## Information given
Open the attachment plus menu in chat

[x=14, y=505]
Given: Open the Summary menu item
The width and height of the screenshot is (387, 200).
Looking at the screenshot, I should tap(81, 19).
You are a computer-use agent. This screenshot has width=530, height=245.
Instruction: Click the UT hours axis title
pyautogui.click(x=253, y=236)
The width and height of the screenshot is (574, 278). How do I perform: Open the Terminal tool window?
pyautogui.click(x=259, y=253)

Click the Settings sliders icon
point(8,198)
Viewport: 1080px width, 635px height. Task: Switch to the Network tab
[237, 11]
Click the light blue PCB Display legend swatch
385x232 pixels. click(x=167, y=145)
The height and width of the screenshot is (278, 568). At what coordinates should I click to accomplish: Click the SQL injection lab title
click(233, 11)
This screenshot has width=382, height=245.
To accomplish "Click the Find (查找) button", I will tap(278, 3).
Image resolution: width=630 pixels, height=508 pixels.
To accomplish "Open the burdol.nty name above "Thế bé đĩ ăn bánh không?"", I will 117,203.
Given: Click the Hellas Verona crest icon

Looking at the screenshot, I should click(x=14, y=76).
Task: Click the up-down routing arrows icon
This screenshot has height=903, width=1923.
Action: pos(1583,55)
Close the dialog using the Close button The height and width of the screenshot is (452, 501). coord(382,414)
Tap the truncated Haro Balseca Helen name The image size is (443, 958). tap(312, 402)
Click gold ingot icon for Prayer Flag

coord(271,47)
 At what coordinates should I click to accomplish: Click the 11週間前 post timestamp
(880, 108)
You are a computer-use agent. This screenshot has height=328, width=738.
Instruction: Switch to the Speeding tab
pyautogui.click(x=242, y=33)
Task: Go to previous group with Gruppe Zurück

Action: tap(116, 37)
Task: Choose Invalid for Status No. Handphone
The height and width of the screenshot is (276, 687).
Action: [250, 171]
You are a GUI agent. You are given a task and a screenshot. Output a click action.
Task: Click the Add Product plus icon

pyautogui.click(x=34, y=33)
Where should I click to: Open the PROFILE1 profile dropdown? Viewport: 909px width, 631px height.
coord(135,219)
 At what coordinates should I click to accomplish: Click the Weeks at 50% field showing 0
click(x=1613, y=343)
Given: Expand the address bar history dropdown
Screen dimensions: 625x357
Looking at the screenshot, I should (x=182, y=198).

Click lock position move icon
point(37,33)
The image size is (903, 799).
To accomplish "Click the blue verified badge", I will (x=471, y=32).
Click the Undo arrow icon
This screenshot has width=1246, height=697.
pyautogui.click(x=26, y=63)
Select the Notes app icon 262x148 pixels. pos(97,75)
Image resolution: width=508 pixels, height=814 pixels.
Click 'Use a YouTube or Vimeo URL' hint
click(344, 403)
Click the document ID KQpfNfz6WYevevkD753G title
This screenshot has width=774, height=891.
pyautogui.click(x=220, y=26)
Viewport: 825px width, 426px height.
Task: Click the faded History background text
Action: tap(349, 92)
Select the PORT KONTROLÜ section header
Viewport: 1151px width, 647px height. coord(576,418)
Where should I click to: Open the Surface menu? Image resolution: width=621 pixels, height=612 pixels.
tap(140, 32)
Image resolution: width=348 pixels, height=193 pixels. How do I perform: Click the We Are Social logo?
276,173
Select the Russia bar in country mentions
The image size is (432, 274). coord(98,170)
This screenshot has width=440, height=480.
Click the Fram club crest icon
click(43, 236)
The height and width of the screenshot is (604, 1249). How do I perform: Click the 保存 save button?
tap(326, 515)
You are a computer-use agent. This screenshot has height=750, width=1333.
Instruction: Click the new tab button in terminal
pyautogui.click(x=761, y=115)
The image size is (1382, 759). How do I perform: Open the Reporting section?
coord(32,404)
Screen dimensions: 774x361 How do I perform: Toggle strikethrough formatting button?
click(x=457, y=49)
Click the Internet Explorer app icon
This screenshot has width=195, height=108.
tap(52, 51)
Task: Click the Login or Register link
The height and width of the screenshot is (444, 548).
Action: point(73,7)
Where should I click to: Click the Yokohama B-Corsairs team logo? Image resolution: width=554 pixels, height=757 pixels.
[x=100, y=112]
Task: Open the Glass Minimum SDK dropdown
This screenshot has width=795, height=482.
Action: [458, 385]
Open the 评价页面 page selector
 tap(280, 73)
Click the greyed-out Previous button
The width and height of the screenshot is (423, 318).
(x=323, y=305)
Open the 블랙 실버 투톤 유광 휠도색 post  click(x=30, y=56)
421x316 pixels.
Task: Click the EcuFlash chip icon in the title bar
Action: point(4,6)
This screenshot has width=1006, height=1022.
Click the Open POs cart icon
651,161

## Directions for this task
Exactly and without omission, set down every entry.

## Expected answer
Open the attachment plus menu in chat

[x=14, y=505]
Given: Open the Summary menu item
The width and height of the screenshot is (387, 200).
Looking at the screenshot, I should tap(81, 19).
You are a computer-use agent. This screenshot has width=530, height=245.
Instruction: Click the UT hours axis title
pyautogui.click(x=253, y=236)
The width and height of the screenshot is (574, 278). How do I perform: Open the Terminal tool window?
pyautogui.click(x=259, y=253)

Click the Settings sliders icon
point(8,198)
Viewport: 1080px width, 635px height. Task: Switch to the Network tab
[237, 11]
Click the light blue PCB Display legend swatch
385x232 pixels. click(x=167, y=145)
The height and width of the screenshot is (278, 568). At what coordinates should I click to accomplish: Click the SQL injection lab title
click(233, 11)
This screenshot has width=382, height=245.
To accomplish "Click the Find (查找) button", I will tap(278, 3).
Image resolution: width=630 pixels, height=508 pixels.
To accomplish "Open the burdol.nty name above "Thế bé đĩ ăn bánh không?"", I will 117,203.
Given: Click the Hellas Verona crest icon

Looking at the screenshot, I should click(x=14, y=76).
Task: Click the up-down routing arrows icon
This screenshot has height=903, width=1923.
Action: pos(1583,55)
Close the dialog using the Close button The height and width of the screenshot is (452, 501). coord(382,414)
Tap the truncated Haro Balseca Helen name The image size is (443, 958). tap(312, 402)
Click gold ingot icon for Prayer Flag

coord(271,47)
 At what coordinates should I click to accomplish: Click the 11週間前 post timestamp
(880, 108)
You are a computer-use agent. This screenshot has height=328, width=738.
Instruction: Switch to the Speeding tab
pyautogui.click(x=242, y=33)
Task: Go to previous group with Gruppe Zurück

Action: tap(116, 37)
Task: Choose Invalid for Status No. Handphone
The height and width of the screenshot is (276, 687).
Action: [250, 171]
You are a GUI agent. You are given a task and a screenshot. Output a click action.
Task: Click the Add Product plus icon

pyautogui.click(x=34, y=33)
Where should I click to: Open the PROFILE1 profile dropdown? Viewport: 909px width, 631px height.
coord(135,219)
 At what coordinates should I click to accomplish: Click the Weeks at 50% field showing 0
click(x=1613, y=343)
Given: Expand the address bar history dropdown
Screen dimensions: 625x357
Looking at the screenshot, I should (x=182, y=198).

Click lock position move icon
point(37,33)
The image size is (903, 799).
To accomplish "Click the blue verified badge", I will (x=471, y=32).
Click the Undo arrow icon
This screenshot has width=1246, height=697.
pyautogui.click(x=26, y=63)
Select the Notes app icon 262x148 pixels. pos(97,75)
Image resolution: width=508 pixels, height=814 pixels.
Click 'Use a YouTube or Vimeo URL' hint
click(344, 403)
Click the document ID KQpfNfz6WYevevkD753G title
This screenshot has width=774, height=891.
pyautogui.click(x=220, y=26)
Viewport: 825px width, 426px height.
Task: Click the faded History background text
Action: tap(349, 92)
Select the PORT KONTROLÜ section header
Viewport: 1151px width, 647px height. coord(576,418)
Where should I click to: Open the Surface menu? Image resolution: width=621 pixels, height=612 pixels.
tap(140, 32)
Image resolution: width=348 pixels, height=193 pixels. How do I perform: Click the We Are Social logo?
276,173
Select the Russia bar in country mentions
The image size is (432, 274). coord(98,170)
This screenshot has width=440, height=480.
Click the Fram club crest icon
click(43, 236)
The height and width of the screenshot is (604, 1249). How do I perform: Click the 保存 save button?
tap(326, 515)
You are a computer-use agent. This screenshot has height=750, width=1333.
Instruction: Click the new tab button in terminal
pyautogui.click(x=761, y=115)
The image size is (1382, 759). How do I perform: Open the Reporting section?
coord(32,404)
Screen dimensions: 774x361 How do I perform: Toggle strikethrough formatting button?
click(x=457, y=49)
Click the Internet Explorer app icon
This screenshot has width=195, height=108.
tap(52, 51)
Task: Click the Login or Register link
The height and width of the screenshot is (444, 548).
Action: point(73,7)
Where should I click to: Click the Yokohama B-Corsairs team logo? Image resolution: width=554 pixels, height=757 pixels.
[x=100, y=112]
Task: Open the Glass Minimum SDK dropdown
This screenshot has width=795, height=482.
Action: [458, 385]
Open the 评价页面 page selector
 tap(280, 73)
Click the greyed-out Previous button
The width and height of the screenshot is (423, 318).
(x=323, y=305)
Open the 블랙 실버 투톤 유광 휠도색 post  click(x=30, y=56)
421x316 pixels.
Task: Click the EcuFlash chip icon in the title bar
Action: point(4,6)
This screenshot has width=1006, height=1022.
Click the Open POs cart icon
651,161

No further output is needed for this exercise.